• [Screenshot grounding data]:
-- Opening Marker --

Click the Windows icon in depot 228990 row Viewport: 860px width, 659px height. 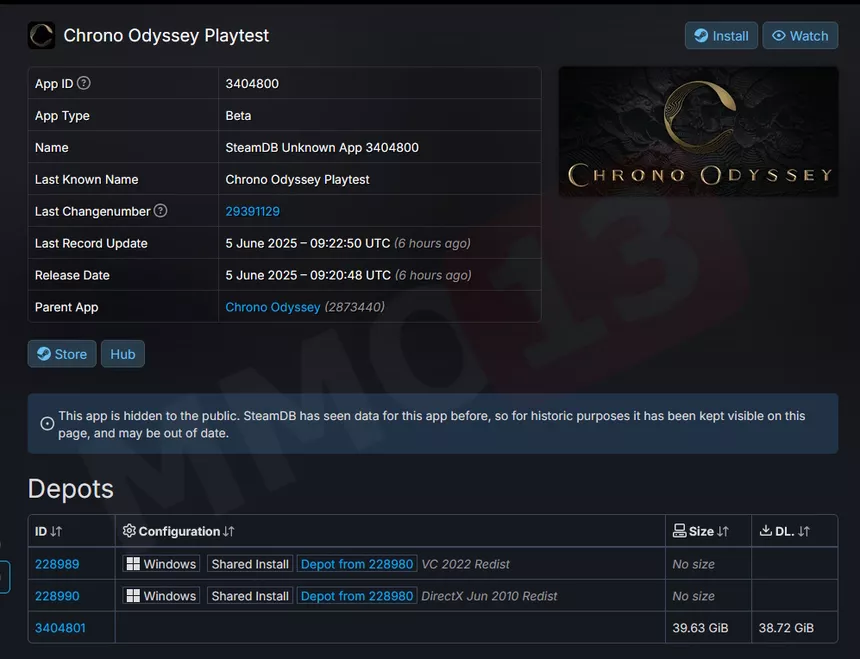point(133,596)
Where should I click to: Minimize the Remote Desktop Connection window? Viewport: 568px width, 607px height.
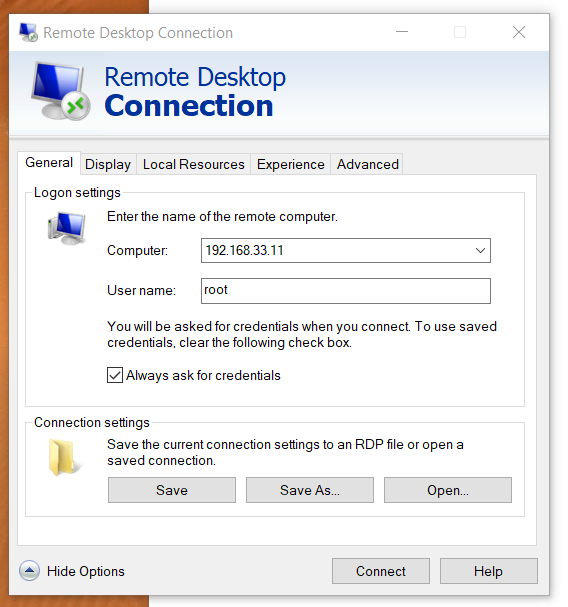(402, 32)
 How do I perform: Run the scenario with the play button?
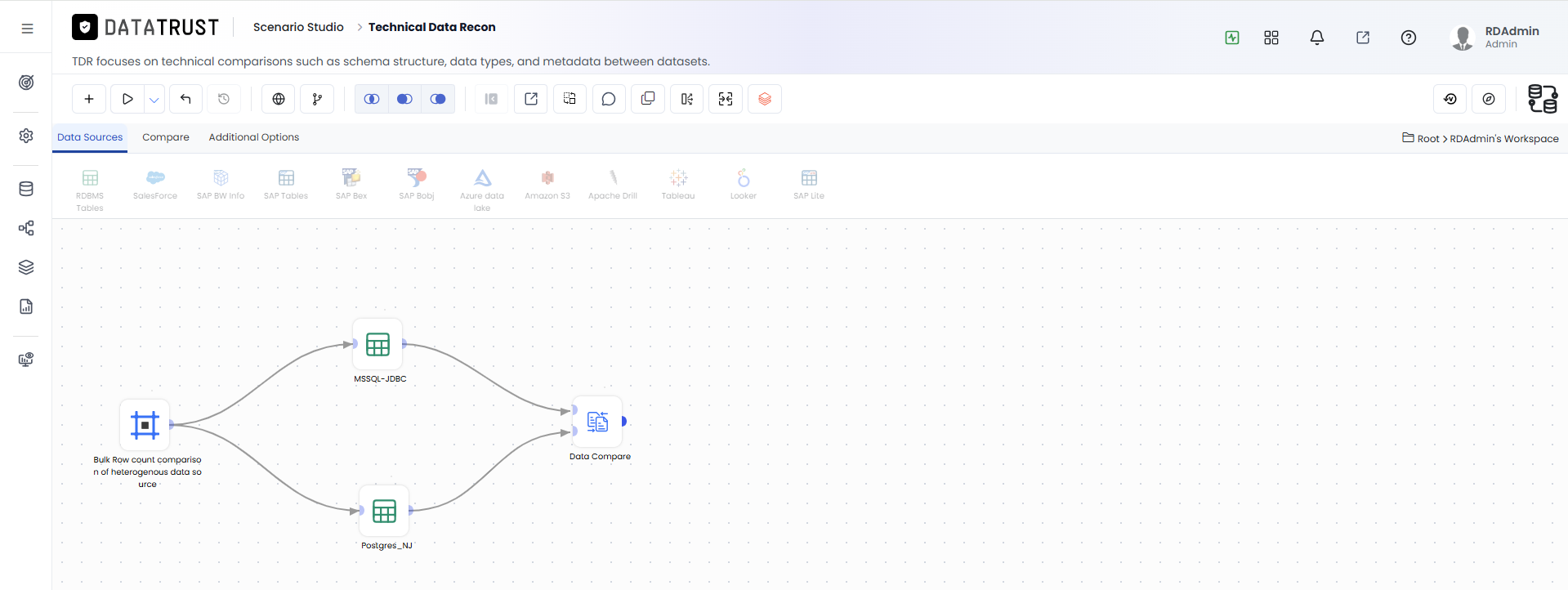click(x=127, y=99)
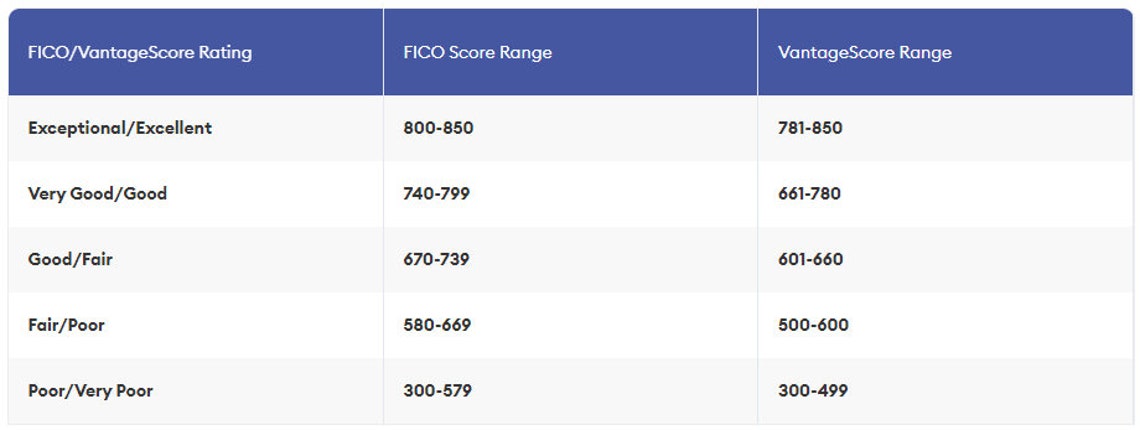This screenshot has height=430, width=1140.
Task: Select the Poor/Very Poor rating cell
Action: click(x=196, y=391)
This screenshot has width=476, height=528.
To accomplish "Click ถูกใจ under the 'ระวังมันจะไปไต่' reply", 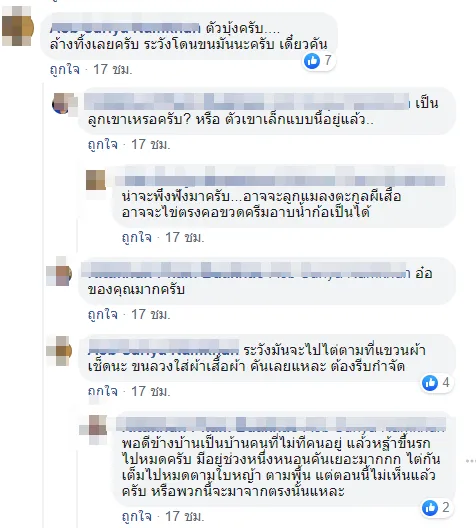I will coord(103,392).
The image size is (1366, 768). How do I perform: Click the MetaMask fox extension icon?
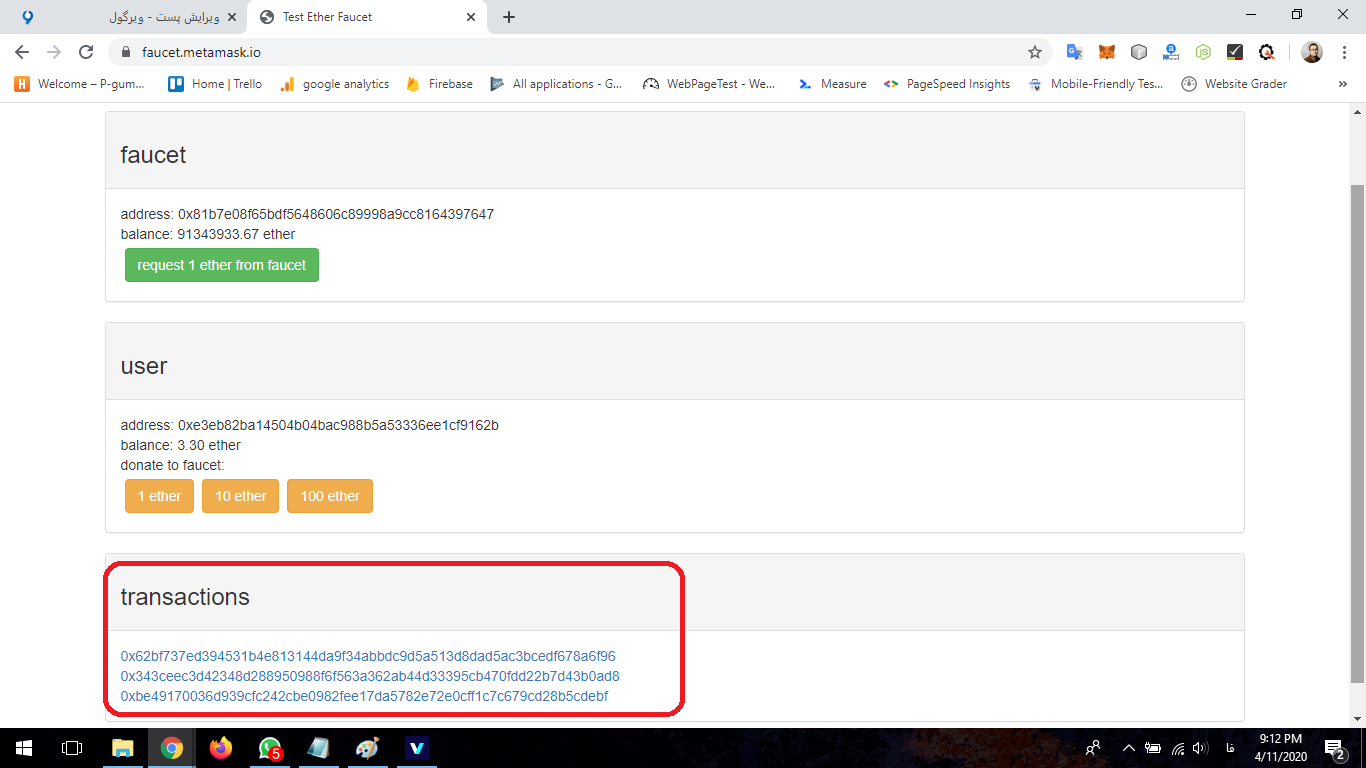click(x=1107, y=52)
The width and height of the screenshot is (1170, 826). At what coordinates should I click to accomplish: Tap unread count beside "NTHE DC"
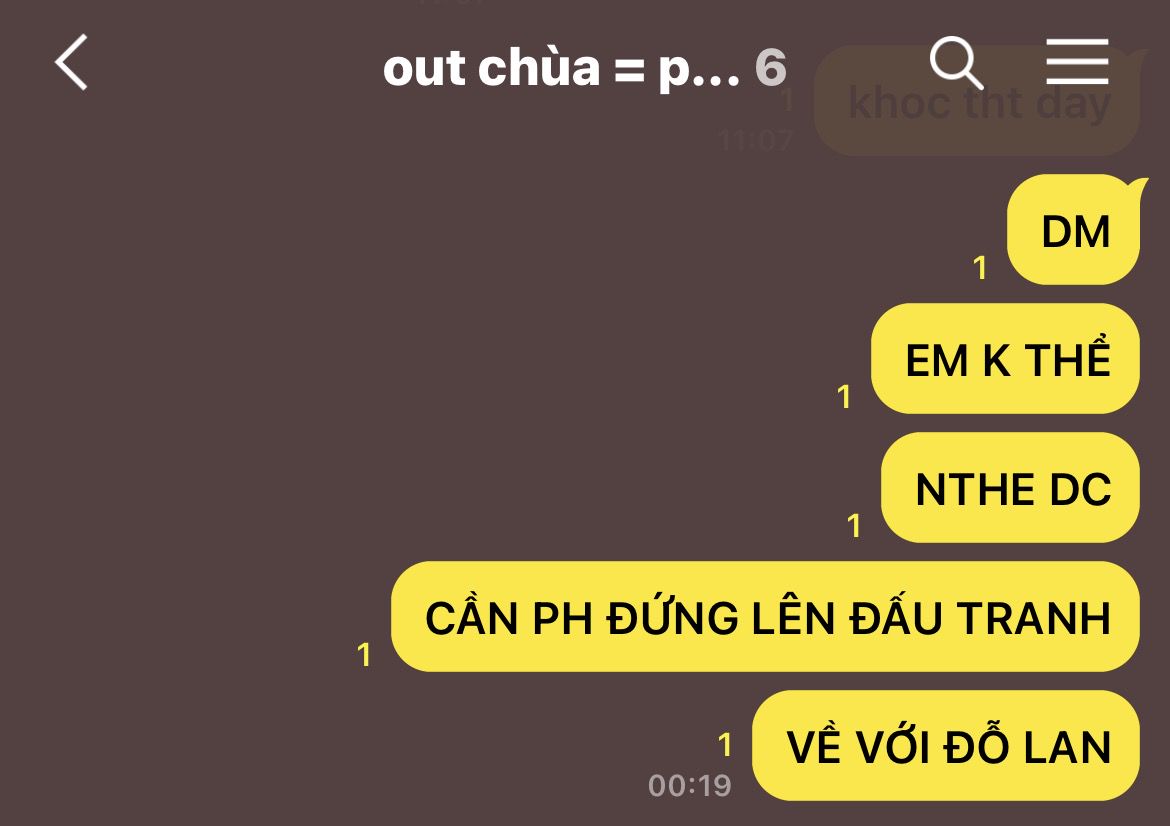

-- Closing Marker --

The copy should hold exactly the lines from the line containing "The image size" through the end of the data, both ends included, and no pictures.

The image size is (1366, 768). How do I perform: Click the MetaMask fox extension icon?
click(x=1107, y=52)
The width and height of the screenshot is (1170, 826). At what coordinates should I click to accomplish: Tap unread count beside "NTHE DC"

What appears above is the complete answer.